Very early on in my career I got to see a translation from the lab bench to the bedside, which was really exciting for me. I think that’s what’s kept me in the game in terms of trying to understand mechanisms of the disease so we can design better targeted therapies for the diversity of pulmonary vascular disease.

As you know, it’s a rare disease. It’s a spectrum of disease. Really, the way we’re going to learn about things is trying to learn from every patient something. Really, the only way to do that is to collaborate and try to get together in a multi-centered way. I think the great paradigm for that is the cancer groups, where basically every patient is put into a protocol. From there you can see acute lymphoblastic leukemia, for example, in childhood is almost cured and it’s because of those type of efforts. That’s what we need to be doing in pediatrics. If you look at survival, obviously now compared to before we had these drugs, we’re doing fantastic. I mean, it’s great to have these different types of agents that we use, particularly for kids, where you can maybe give them a suspension, et cetera. I’m not minimizing what has advanced and it’s really dramatically changed the playing field. There’s some game changers here.

Having said that, and again not to minimize the advances we’ve made, I see us where maybe cancer was 30 or 40 years ago. You talk about adult versus pediatric, I would say the way we talk about pulmonary hypertension or pulmonary vascular disease, in general, it is such a spectrum of disease. It’s like calling a 40-year-old woman with breast cancer and an 80-year-old man with prostate cancer as just the same, they both have cancer and we clearly know that they’ve very, very different diseases with different pathobiologies and require very different therapies.
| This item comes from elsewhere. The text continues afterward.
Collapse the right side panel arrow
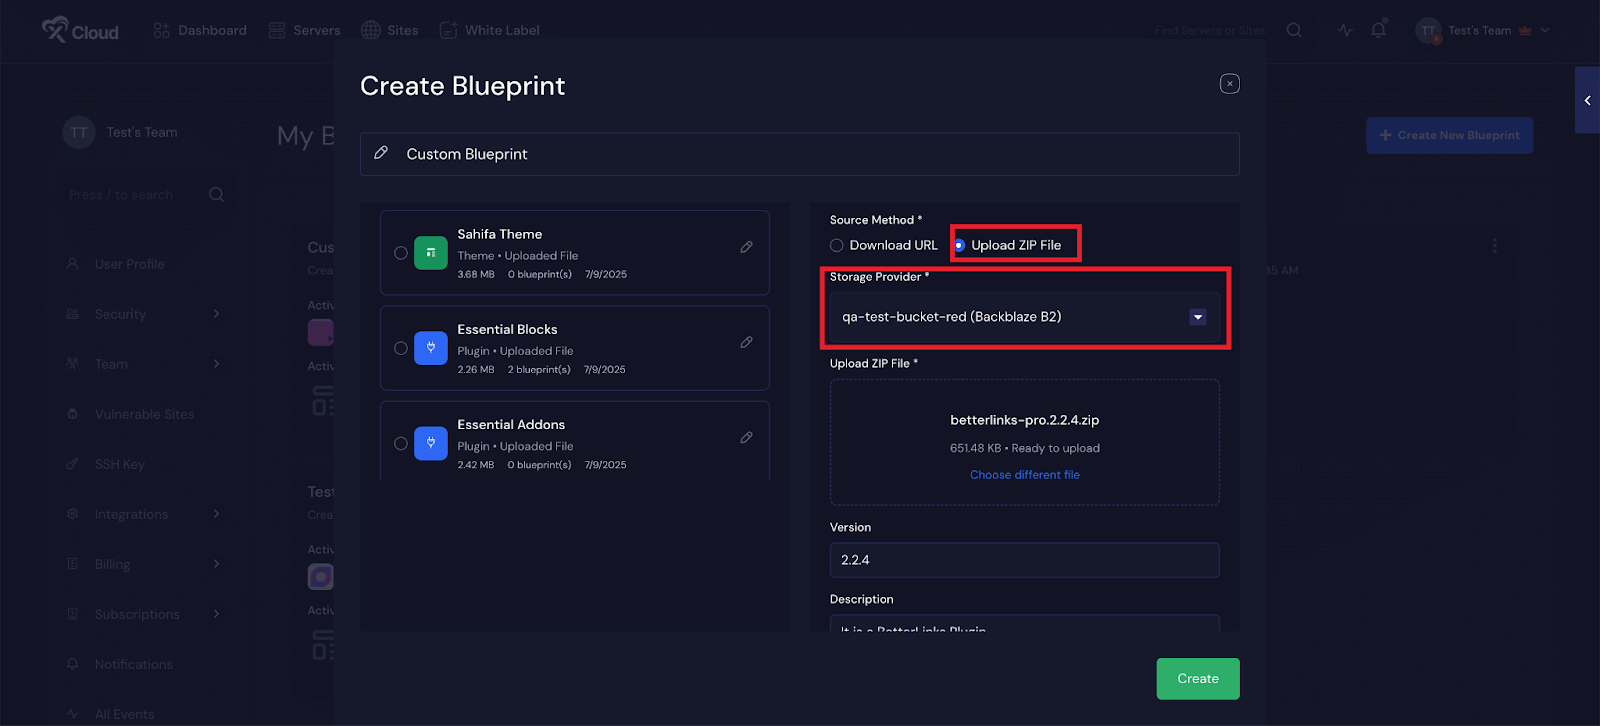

I’d say we have a long, long way to go to learn about, even within just the classifications. What are the real mechanisms of disease related to congenital heart disease? What are the real mechanisms of the disease related to toxin-induced pulmonary hypertension? What are the mechanisms of the disease related to infections or idiopathic or idiopathic in a 10-year-old versus idiopathic in a 40-year-old? Really kind of get towards personalized medicine. If we can understand the differences and where the pathobiology lies, then instead of, this child’s pulmonary hypertension’s not too bad, we’ll give them one drug, one of the classes, it’s pretty bad, we’ll give them two drugs, one from two different classes, or it’s really bad, we’ll give them three drugs, one from each class. I don’t mean, again, to minimize. It’s dramatically changed things, but I think we’ve still got a long way to go.

Then say, “Okay, this particular location at this age with this particular type of particular pulmonary vascular disease with this particular genotype. We start here and then if that doesn’t work, we add this.” That’s where we need to be, but there’s a whole other area. The smooth muscle cell, proliferation, et cetera. There’s many other targets down the road, that I think we can get to where drugs can be designed that continue to change the face of this disease. Very exciting time, very exciting time.